Igor Smirnov

Personal information
- Native name: Ігор Смирнов
- Born: October 28, 1987 (age 38) Sevastopol, Ukrainian SSR, Soviet Union
- Website: chess-teacher.com

Chess career
- Country: Ukraine
- Title: Grandmaster (2008)
- FIDE rating: 2496 (August 2026)
- Peak rating: 2505 (January 2009)

= Igor Smirnov (chess player) =

Ukrainian chess grandmaster (born 1987)

Ihor Valentynovych Smirnov (Ігор Валентинович Смирнов; born 28 October 1987) is a Ukrainian chess player and Grandmaster (2008). He is also a certified chess coach and the founder of the Remote Chess Academy, an online platform offering courses and educational materials for chess players worldwide.

== Chess career ==
Smirnov was born in Sevastopol and began playing chess at the age of eight.

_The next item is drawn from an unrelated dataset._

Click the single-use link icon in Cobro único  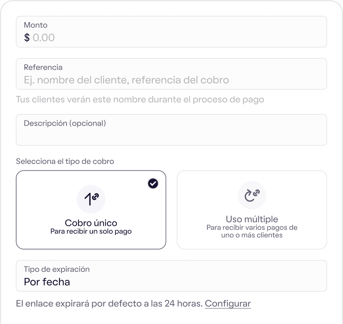coord(91,199)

In 2001, at just fourteen years old, he earned the title of International Master. He won the Ukrainian Junior Chess Championship in 2002, and in 2004 he received his chess trainer's certificate, becoming an official coach the following year.

He achieved the Grandmaster title in 2008 at the age of 21 after completing the necessary rating and norm requirements. Smirnov won or shared first place in several tournaments, including the Czech Junior Open, and achieved a peak Elo rating of 2505 in January 2009.

Earlier in his career, Smirnov represented Ukraine in multiple international youth competitions. He won several medals at the European Team Junior Championships — team silver in 2002 and individual silver in 2003 — and was also part of the Ukrainian team that earned silver at the 2003 World Under-16 Olympiad.

He had notable performances in various open tournaments across Ukraine, including first place (shared) in Alushta (2002, with Olga Aleksandrova), a second-place finish in another Alushta event behind Denis Yevseyev, victory in Sevastopol (2004, with Roman Kalenik), and top results in Illichivsk (2007) and Odessa (2008, sharing first with Yuriy Drozdovskyy, Yaroslav Zherebukh, and Eduard Andreev).

== Teaching and Remote Chess Academy ==
After 2009, Smirnov shifted his focus from professional play to teaching. He founded the Remote Chess Academy (RCA), where he provides online lessons, video courses, and training materials aimed at improving players’ strategic understanding and psychological approach to chess.

As of late August 2026, the Remote Chess Academy YouTube channel surpassed 970,000 subscribers.